Проверьте, согласуются ли с фрагментом ниже три утверждения. Для каждого ответьте «да» или «нет» и дословно приведите слова фрагмента, которые это решают.
1. Сугерий описывает сосуд из порфира, которому придана форма орла.
2. Согласно Хёйзинге, Сугерий прежде всего испытывает ощущение красоты.
3. Крест св. Элигия и «криста» лежат на позолоченном алтаре.

Фрагмент документа:
┌──
Например, он с воодушевлением рассказывает о «большой чаше в сто сорок унций золота, украшенной драгоценными камнями, а именно гиацинтами и топазами», а также о «сосуде из порфира, представляющем собой чудо мастерства резчика по камню и полировщика, придавших древней амфоре форму орла»[4]. Перечисляя все эти сокровища, Сугерий не может удержаться от восторженного изумления и удовлетворения тем, что храм украшен столь восхитительными предметами.

Наес igitur tarn nova quam antiqua ornamentorum discrimina ex ipsa matris ecclesiae affectione crebro considerantes, dum illam ammirabilem sancti Eligii cum minoribus crucem, dum incomparabile ornamentum, quod vulgo «crista» vocatur, aureae arae superponi contueremur, corde tenus suspirando: Omnis, inquam, lapis preciosus operimentum tuum, sardius, topazius, jaspis, crisolitus, onix et berillius, saphirus, carbunculus et smaragdus.

Часто из простой привязанности к матери нашей Церкви мы созерцаем эти разнообразные украшения, старые и новые, и когда смотрим на чудесный крест св. Элигия с миниатюрами и на тот несравненный орнамент, который в народе зовется «криста», лежащие на позолоченном алтаре, тогда я, сердечно вздыхая, говорю: «Каждый драгоценный камень является твоим одеянием: топаз и яшма, хризолит и оникс, берилл и сапфир, карбункул и смарагд».

(De rebus in administratione sua gestis, PL 186;
ed. Panofsky 23, 17 ss., p. 62)

При чтении подобных пассажей нельзя не согласиться с Хёйзингой: Сугерий прежде всего ценит драгоценные материалы, камни, золотые изделия, он прежде всего испытывает чувство изумления, а не ощущение красоты, понятой как некое органическое качество. Здесь Сугерий близок другим средневековым коллекционерам, с одинаковым усердием наполнявшим свои сокровищницы и самыми настоящими шедеврами, и самыми нелепыми диковинами, как явствует из инвентарной описи сокровищницы герцога Беррийского, где хранились рог единорога, обручальное кольцо св. Иосифа, кокосовые орехи, китовые зубы, раковины Семи морей (Guiffrey 1894–1896; Riche 1972). Глядя на коллекцию из трех тысяч предметов, куда входило семьсот картин, чучело слона, гидра, василиск, яйцо, которое некий аббат нашел в другом яйце, манна, выпавшая во время голода, впору усомниться в чистоте вкуса средневекового человека и в его способности отличать прекрасное от курьезного, искусство от тератологии. Однако в этих наивных перечнях, где Сугерий чуть ли не наслаждается самим перечислением названий драгоценных материалов, можно отметить, как в средневековом сознании сочетались простодушная тяга к непосредственному наслаждению (здесь перед нами опять-таки проявление примитивной эстетической позиции) с критическим осознанием ценности материала в контексте произведения искусства (ведь выбор материала, необходимого для его изготовления, является первым и основным творческим действием). Речь идет о склонности к оформленной материи, а не только к самому акту оформления, что говорит о вполне здоровом и четком восприятии.
└──
Сохраненные записи данных:
┌──
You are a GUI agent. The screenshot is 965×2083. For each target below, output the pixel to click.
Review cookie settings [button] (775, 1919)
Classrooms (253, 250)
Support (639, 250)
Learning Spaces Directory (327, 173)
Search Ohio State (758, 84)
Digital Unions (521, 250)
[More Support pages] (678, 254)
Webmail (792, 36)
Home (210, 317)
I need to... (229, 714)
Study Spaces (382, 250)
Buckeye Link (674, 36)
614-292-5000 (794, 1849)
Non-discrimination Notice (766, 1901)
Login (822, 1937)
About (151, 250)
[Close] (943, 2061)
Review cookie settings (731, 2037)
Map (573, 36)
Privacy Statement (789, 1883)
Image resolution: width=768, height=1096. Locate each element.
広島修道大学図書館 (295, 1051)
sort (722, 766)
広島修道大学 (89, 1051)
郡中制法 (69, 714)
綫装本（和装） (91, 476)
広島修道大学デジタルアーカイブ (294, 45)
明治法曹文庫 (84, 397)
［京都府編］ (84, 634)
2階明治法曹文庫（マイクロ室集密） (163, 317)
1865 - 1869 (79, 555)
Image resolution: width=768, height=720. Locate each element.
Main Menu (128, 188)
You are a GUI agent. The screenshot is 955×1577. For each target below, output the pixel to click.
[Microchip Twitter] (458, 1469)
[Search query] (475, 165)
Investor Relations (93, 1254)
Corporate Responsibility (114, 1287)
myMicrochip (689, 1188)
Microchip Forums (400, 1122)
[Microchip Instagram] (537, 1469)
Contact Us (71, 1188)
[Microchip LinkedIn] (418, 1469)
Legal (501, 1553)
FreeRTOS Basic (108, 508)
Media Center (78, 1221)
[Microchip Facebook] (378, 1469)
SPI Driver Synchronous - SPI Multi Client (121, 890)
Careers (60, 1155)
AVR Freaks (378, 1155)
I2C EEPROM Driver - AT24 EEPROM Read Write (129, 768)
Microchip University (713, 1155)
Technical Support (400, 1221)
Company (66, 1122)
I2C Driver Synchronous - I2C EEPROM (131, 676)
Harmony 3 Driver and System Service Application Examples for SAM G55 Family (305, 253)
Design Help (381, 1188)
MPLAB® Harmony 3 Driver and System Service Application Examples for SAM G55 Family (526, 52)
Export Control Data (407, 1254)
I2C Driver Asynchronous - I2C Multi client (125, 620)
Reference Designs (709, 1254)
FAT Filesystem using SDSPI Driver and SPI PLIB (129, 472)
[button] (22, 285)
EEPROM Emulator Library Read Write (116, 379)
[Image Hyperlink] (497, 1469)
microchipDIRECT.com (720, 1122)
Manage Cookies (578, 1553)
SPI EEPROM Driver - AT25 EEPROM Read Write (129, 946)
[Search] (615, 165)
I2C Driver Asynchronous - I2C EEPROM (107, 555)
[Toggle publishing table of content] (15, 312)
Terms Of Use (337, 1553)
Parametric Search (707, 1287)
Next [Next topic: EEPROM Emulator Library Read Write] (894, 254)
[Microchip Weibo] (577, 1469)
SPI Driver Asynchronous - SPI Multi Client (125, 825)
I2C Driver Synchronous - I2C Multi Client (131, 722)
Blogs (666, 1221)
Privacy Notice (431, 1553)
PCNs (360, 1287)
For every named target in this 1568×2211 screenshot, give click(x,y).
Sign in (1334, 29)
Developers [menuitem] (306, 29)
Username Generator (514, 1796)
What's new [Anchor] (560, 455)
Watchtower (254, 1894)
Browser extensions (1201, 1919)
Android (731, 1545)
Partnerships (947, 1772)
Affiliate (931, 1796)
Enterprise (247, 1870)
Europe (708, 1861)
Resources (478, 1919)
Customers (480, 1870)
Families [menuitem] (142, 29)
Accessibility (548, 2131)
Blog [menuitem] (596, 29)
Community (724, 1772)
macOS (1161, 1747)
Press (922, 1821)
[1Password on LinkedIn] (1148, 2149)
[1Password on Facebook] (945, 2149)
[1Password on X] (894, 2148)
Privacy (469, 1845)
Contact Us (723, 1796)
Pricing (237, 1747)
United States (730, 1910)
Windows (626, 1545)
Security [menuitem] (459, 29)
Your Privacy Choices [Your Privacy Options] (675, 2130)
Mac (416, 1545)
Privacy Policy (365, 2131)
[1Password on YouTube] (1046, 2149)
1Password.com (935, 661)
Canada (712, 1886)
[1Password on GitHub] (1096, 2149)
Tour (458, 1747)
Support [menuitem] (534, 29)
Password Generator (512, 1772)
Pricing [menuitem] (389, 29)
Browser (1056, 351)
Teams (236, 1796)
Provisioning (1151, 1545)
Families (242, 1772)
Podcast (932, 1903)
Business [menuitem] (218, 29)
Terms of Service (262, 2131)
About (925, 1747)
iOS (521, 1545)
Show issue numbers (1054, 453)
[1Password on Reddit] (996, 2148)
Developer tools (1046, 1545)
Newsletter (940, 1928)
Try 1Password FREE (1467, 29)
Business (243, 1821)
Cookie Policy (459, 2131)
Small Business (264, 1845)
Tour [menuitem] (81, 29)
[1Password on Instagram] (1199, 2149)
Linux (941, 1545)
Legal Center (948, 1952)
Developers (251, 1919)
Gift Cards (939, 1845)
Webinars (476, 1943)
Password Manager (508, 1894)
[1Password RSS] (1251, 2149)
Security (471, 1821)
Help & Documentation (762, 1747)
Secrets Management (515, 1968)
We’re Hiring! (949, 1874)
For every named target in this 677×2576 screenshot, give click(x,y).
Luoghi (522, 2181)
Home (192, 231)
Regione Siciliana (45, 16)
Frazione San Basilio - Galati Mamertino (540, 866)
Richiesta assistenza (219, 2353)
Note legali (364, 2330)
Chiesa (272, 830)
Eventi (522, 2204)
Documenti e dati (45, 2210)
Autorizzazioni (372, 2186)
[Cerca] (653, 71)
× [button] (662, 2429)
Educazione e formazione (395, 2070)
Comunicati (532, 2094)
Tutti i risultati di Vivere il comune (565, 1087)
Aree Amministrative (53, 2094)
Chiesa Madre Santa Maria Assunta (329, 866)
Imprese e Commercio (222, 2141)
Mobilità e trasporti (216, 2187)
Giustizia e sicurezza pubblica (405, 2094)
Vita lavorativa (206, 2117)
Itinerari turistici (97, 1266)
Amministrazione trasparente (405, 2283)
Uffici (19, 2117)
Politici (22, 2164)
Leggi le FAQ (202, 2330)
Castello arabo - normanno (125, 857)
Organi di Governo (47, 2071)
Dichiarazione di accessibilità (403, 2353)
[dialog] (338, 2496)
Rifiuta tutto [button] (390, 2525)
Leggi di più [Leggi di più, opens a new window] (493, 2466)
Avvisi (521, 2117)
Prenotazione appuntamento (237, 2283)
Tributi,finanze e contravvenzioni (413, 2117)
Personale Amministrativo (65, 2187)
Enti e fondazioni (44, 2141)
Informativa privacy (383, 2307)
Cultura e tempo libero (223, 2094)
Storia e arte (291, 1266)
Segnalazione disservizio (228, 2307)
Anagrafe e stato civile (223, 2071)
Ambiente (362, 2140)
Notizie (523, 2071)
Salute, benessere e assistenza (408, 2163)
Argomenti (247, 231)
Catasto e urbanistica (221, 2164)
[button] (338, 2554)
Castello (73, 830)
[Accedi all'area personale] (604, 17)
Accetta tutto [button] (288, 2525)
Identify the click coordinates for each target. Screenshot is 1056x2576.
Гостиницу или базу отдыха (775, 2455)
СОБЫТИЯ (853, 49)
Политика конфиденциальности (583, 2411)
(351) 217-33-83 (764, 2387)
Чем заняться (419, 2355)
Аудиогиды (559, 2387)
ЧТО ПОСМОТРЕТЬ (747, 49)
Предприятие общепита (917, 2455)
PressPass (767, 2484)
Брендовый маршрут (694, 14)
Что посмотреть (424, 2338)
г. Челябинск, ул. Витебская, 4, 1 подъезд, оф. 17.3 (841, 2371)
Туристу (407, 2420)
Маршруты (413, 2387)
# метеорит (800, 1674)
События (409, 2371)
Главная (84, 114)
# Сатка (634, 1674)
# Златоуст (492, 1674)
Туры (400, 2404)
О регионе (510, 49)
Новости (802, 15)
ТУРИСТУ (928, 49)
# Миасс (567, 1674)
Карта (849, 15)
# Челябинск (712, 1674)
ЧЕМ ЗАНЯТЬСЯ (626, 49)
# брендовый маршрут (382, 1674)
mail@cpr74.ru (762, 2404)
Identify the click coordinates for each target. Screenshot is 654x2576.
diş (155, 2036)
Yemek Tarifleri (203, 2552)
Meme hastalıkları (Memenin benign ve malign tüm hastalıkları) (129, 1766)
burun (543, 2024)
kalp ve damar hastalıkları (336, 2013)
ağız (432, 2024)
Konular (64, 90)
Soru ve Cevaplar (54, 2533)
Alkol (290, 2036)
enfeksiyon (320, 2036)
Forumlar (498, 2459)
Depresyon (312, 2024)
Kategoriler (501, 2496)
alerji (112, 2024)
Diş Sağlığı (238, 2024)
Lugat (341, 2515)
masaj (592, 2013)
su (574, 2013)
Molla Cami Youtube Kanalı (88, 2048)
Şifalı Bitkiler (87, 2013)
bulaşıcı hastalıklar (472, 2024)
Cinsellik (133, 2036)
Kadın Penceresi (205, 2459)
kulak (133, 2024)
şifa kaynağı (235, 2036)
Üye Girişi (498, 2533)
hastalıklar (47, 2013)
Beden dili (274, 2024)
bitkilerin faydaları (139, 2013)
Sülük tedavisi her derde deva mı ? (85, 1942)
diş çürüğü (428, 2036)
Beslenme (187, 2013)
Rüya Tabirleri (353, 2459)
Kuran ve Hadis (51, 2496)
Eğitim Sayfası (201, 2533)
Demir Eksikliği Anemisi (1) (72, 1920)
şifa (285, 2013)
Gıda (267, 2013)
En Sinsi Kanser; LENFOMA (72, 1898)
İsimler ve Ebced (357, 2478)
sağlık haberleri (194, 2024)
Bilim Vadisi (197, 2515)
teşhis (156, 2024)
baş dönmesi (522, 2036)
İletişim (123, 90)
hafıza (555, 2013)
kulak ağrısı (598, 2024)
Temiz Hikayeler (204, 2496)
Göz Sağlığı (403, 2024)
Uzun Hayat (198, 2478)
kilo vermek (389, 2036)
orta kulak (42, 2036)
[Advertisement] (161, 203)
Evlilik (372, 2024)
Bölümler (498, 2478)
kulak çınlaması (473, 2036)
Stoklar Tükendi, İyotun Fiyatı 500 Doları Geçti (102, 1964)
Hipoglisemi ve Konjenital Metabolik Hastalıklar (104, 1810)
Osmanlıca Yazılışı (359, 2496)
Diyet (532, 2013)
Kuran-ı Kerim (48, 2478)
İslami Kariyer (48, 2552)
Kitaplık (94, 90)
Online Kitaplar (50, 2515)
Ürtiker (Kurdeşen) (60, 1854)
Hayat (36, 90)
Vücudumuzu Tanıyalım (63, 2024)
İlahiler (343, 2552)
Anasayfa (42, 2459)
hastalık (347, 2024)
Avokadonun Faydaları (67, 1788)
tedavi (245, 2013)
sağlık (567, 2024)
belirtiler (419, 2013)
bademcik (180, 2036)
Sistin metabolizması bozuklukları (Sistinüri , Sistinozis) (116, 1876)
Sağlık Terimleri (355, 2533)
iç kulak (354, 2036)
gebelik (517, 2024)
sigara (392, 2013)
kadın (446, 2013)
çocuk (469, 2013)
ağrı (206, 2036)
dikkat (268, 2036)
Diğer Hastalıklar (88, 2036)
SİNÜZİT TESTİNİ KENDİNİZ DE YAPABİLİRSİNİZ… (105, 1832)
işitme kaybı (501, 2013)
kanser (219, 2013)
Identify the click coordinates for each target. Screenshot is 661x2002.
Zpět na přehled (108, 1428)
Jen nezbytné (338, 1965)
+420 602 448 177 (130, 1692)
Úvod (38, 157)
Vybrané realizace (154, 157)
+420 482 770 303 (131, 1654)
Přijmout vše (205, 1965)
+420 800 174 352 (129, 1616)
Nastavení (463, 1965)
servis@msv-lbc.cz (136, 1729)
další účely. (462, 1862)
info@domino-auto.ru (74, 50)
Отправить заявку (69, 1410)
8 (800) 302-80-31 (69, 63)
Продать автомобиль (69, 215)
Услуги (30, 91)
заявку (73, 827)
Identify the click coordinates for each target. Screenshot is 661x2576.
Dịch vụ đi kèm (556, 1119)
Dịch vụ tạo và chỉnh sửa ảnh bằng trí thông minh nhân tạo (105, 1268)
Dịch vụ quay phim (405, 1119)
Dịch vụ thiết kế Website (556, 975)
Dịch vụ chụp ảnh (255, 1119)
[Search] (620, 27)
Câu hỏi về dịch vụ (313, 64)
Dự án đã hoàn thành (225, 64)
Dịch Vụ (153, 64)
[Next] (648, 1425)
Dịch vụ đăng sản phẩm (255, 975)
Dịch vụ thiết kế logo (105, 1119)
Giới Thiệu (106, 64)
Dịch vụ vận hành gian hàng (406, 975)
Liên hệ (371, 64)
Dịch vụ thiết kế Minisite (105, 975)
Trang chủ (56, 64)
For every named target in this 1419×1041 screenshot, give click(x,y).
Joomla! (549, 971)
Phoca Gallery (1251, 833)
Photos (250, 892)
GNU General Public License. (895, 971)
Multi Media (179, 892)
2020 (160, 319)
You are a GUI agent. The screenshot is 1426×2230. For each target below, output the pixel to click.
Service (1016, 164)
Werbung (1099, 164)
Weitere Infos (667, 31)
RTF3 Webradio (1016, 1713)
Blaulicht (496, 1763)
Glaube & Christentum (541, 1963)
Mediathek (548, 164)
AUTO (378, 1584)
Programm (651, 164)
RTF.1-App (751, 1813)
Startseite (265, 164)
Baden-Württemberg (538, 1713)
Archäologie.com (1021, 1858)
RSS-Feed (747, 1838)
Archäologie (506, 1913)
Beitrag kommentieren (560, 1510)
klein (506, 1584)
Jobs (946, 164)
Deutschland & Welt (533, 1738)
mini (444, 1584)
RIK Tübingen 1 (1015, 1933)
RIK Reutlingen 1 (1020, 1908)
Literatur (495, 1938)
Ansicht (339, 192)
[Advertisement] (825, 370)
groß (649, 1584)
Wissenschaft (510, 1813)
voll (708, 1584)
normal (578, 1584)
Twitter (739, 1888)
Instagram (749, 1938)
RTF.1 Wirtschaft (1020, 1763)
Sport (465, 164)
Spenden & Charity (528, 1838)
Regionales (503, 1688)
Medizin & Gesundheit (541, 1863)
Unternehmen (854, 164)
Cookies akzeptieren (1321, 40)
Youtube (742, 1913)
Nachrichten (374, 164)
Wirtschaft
└──
Ответ на задание:
1. Да: «сосуде из порфира, представляющем собой чудо мастерства резчика по камню и полировщика, придавших древней амфоре форму орла».
2. Нет: «он прежде всего испытывает чувство изумления, а не ощущение красоты».
3. Да: «лежащие на позолоченном алтаре».